Each country’s route to this pretty pass is different. In the cases of Latvia and Iceland, the austerity measures were imposed by the International Monetary Fund after it bailed them out. In Ireland, it was the threat of such a bail-out, as markets started to balk at the country’s debt, that sparked action. But whether inflicted by external forces or self-imposed, the cuts are unavoidable.
There is a rule of thumb among those whose job it is to rate a country’s creditworthiness: that once the interest payments on its debt exceed 12.5 per cent of tax revenues, it is heading for the point of no return – in other words, getting into such a state that it will have to be bailed out. The relevant level of debt interest when Britain was last rescued by the IMF in the late 1970s, was just over 12 per cent.
In a couple of years, according to the Treasury’s internal calculations, around 10p in every pound of tax we pay will go straight to servicing debt interest, compared with less than 5p at the moment.
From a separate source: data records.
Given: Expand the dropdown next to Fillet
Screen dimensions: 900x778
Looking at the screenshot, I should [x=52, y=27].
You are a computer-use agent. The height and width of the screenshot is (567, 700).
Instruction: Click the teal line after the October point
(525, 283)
This time around, the repayment burden is soaring, while actual interest rates are at low levels – even a small increase in interest rates could push Britain’s debt beyond critical mass.
We know that the cuts the Conservatives mapped out last week – to raise the retirement age and freeze public-sector pay – are only a start, and are not radical enough. Their proposals would cut the long-term deficit by around pounds 7 billion a year (assuming that you believe their sums), and come on top of the Government’s plans to reduce it by pounds 14 billion. But the total size of the hole that needs eventually to be filled is closer to pounds 90 billion.
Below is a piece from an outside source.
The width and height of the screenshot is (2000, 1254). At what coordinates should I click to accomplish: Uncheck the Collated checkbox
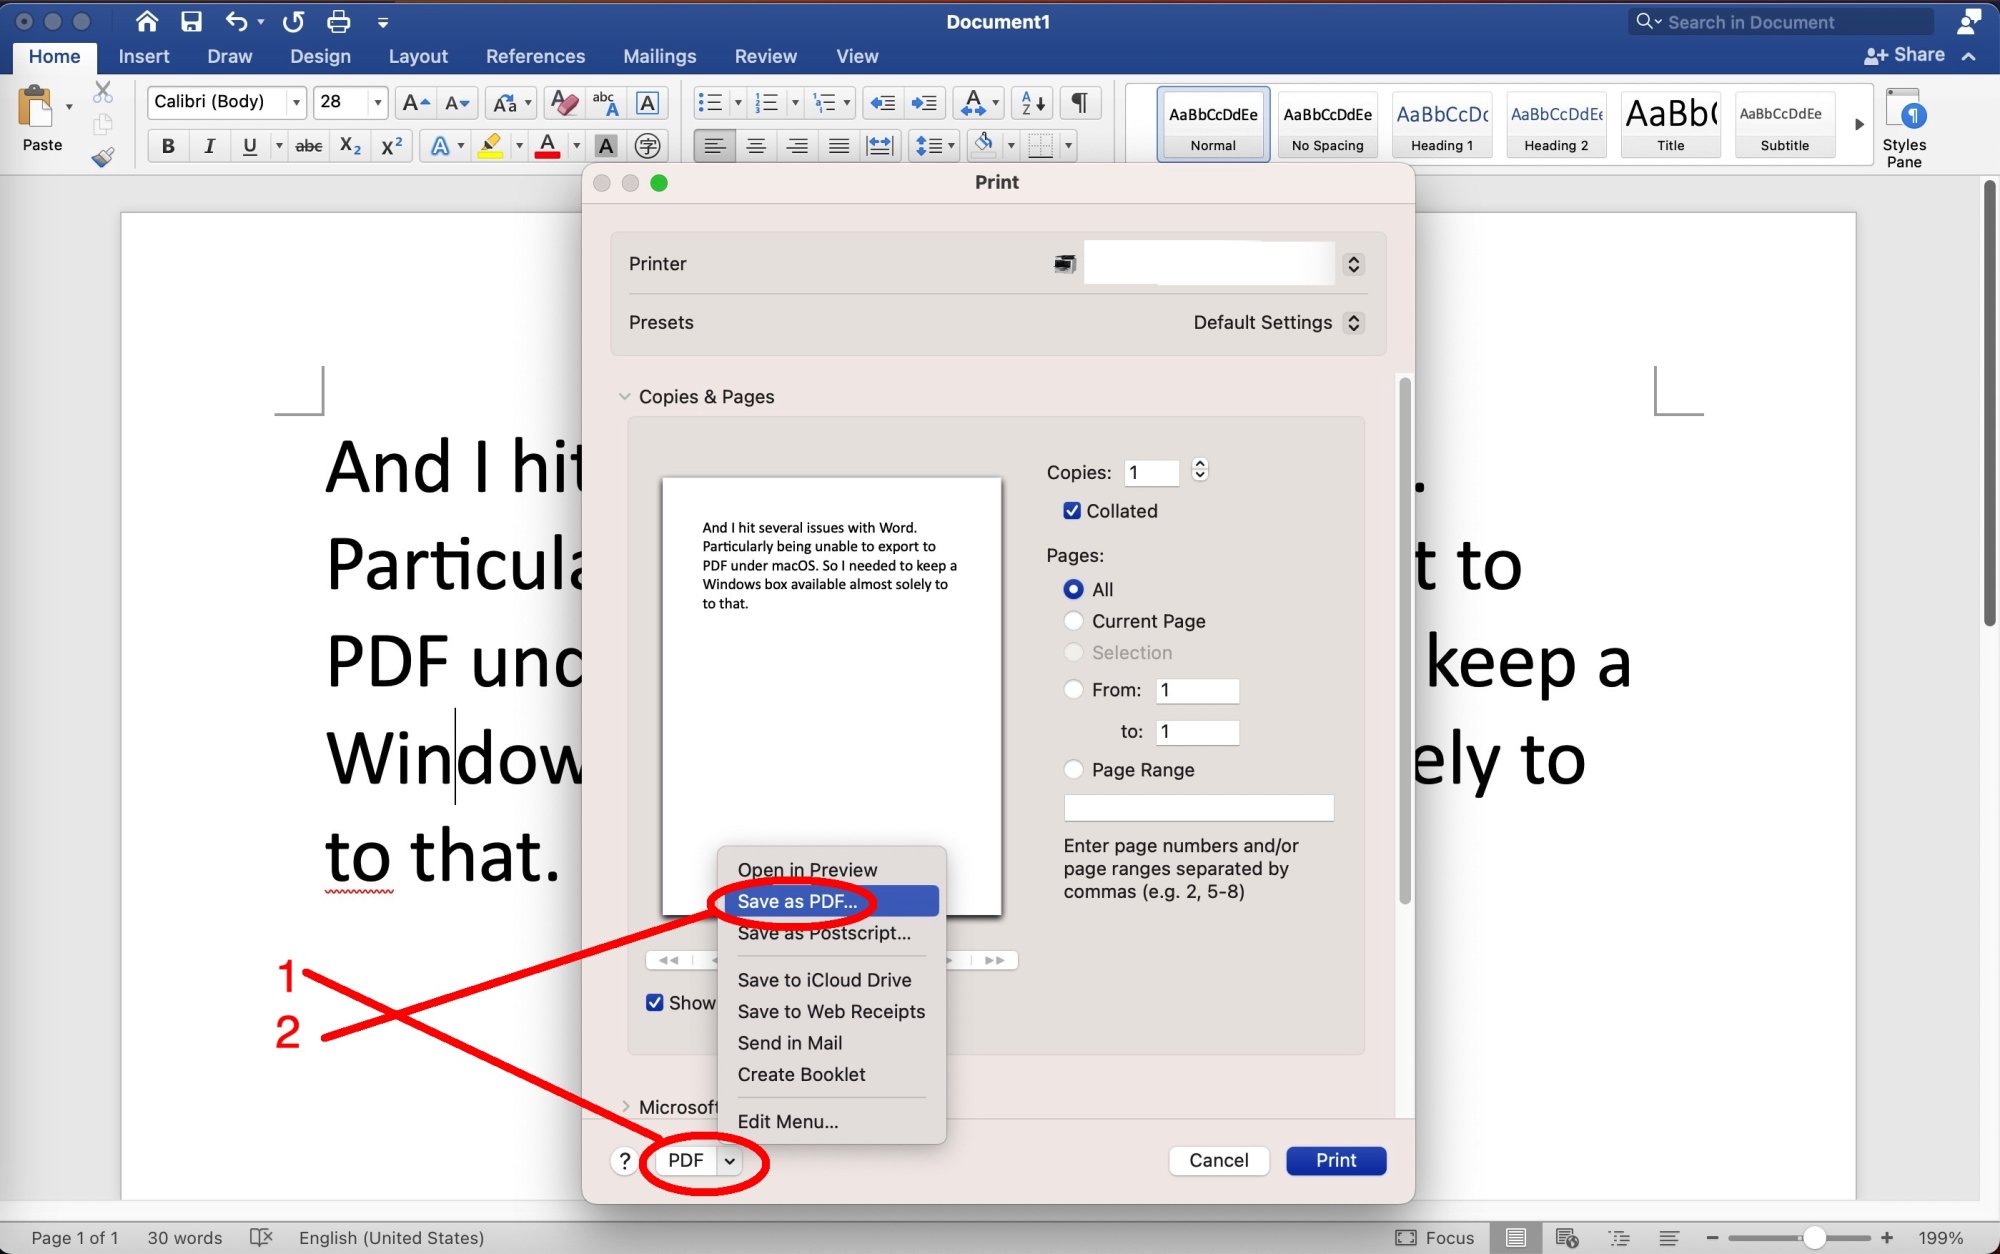(1072, 511)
Some, including Vince Cable, have had a go at sketching out how to plug the gap: their conclusion is that major projects such as Trident and Crossrail will have to go. But again, these only get us so far.
The lesson from Ireland, Latvia and elsewhere is that in the end the only choice is either to raise taxes or cut public sector services and jobs.
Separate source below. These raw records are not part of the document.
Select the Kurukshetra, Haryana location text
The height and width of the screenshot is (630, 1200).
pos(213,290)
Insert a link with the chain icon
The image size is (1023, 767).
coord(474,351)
Further, whether it manifests itself in spending cuts or tax increases, this fiscal onslaught will almost certainly mean, at best, an insipid economic recovery, at worst, a further dive into recession.
Deflation, not inflation, will continue to pose a major risk to the British economy – however much stimulus is pumped into the economy by the Bank of England, in the form of low interest rates and quantitative easing, it is almost inconceivable that in the face of a budget bonfire the public will go out and spend heavily.
All in all, it makes for an unpalatable future, but it is one that David Cameron and George Osborne can do nothing to avoid. Their teams, consulting with Treasury mandarins as they prepare for office, are fast realising that what they face is every incoming government’s nightmare.